In Marina c’è un locale che che non paga la tassa sui rifiuti da oltre tre anni. A Is Mirrionis un ufficio che fa altrettanto. Così anche al Poetto, a San Benedetto, all’Amsicora. Ma la stessa cosa succede un po’ ovunque. In tutta la città ci sono oltre quattromila utenze non domestiche (bar, ristoranti, locali, negozi, uffici, studi professionali), il 50%, totalmente morosi per un mancato introito nelle casse del Comune di 8 milioni di euro. Morosi, non evasori. Cioè iscritti alla Tari, si affrettano a chiarire tutti. Ma comunque un’enormità, soprattutto se si considera che per creare quel buco non dovrebbe pagare la Tari un numero di famiglie che oscilla tra sedicimila e ventimila. «Il peso della Tari non pagata da 16 mila utenze domestiche è 5,7 milioni di euro, mentre la Tari non versata da 4mila utenze non domestiche vale 7,7 milioni», spiega il sindaco Massimo Zedda. «Un dato che fa riflettere», premette Emanuele Frongia, presidente della Fipe Confcommercio Sud Sardegna. «Non è mai giustificabile chi non paga perché è un atteggiamento che squalifica la città e il lavoro.
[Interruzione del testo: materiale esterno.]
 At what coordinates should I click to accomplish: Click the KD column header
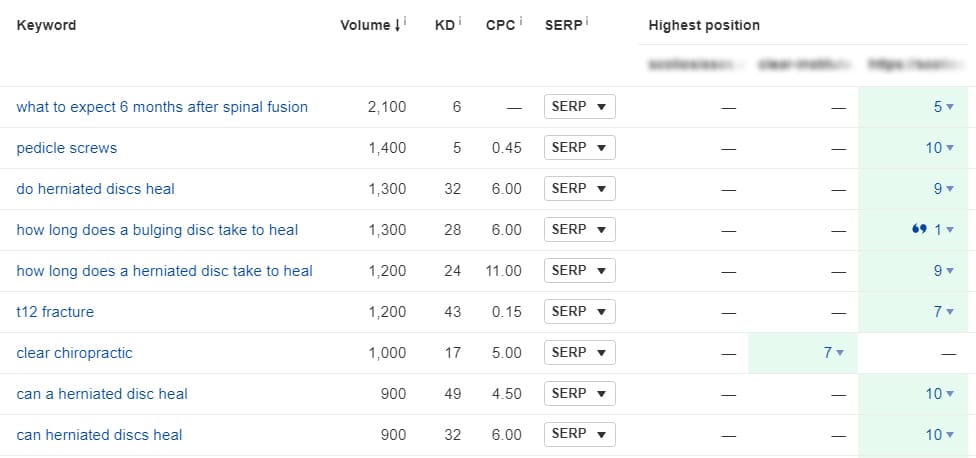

Detto questo, però, un ragionamento va fatto: il settore vive momenti di difficoltà e chi non paga, nella stragrande maggioranza dei casi, lo fa proprio per questo motivo», aggiunge.
Il caso
Un quadro, questo, che determina scompensi per il bilancio che deve fare i conti con una coperta sempre troppo corta, e per i cittadini che pagano regolarmente (la stragrande maggioranza) che subiscono un’ingiustizia «Questa situazione conferma gli ampi margini di miglioramento nella fase della riscossione che sembra essere sempre più abbandonata a se stessa», tuona Giuseppe Farris, consigliere di CiviCa 2024. «Eppure sarebbe sufficiente, in prima battuta, confrontare i dati tra i contribuenti che versano l’Imu, su cui si registra un minore tasso di morosità per recuperare una fetta importante», aggiunge. «Premesso che in questo caso non si tratta di evasori ma di morosi», dice Raffaele Onnis (Riformatori), «questi soggetti rappresentano comunque un problema perché obbligano l’amministrazione a vincolare nel bilancio quella proiezione di risorse come fondo di dubbia esigibilità». Tradotto: risorse sottratte ai servizi e alla collettività. «Il tasso di morosità sulla Tari è un indicatore della difficoltà che attraversa il tessuto produttivo cittadino. Un sistema economico in affanno, schiacciato tra costi crescenti, burocrazia e domanda interna debole», sottolinea Pierluigi Mannino, capogruppo di FdI. «L’amministrazione dovrebbe leggere questo dato non solo come un problema di riscossione, ma come un campanello d’allarme che chiede una revisione della politica tributaria, più calibrata sulle condizioni reali delle imprese», aggiunge.
Il Comune
La premessa di ogni valutazione è che «la legalità deve essere sempre al primo posto e dunque che le tasse vanno pagate», spiega l’assessora all’Ecologia Luisa Giua Marassi. «Chi non paga va sempre perseguito e isolato. Cosa diversa per chi si trova in situazione di indigenza o non può pagare. In questo caso gli uffici possono trovare soluzioni e andare incontro alle esigenze delle persone. Purtroppo», dice ancora, «i crediti di dubbia esigibilità valgono il 27% circa dell'importo complessivo della Tari. Questo importo la legge ci impone di indicarlo per un massimo del 60% nel Pef, dunque doppia beffa per i cittadini virtuosi che si trovano a pagare anche una quota di imposta per chi non paga». «Recuperare i crediti che mancano ci permetterà di migliorare il servizio e abbassare i costi per tutti», conclude Francesca Mulas, presidente della commissione Ecologia urbana. «Considerato che già il sistema di raccolta porta a porta ha permesso di far emergere già migliaia di utenze che prima non pagavano, proseguire la lotta all'evasione e all'elusione, oltre che combattere gli abbandoni, sarà sempre una delle nostre priorità».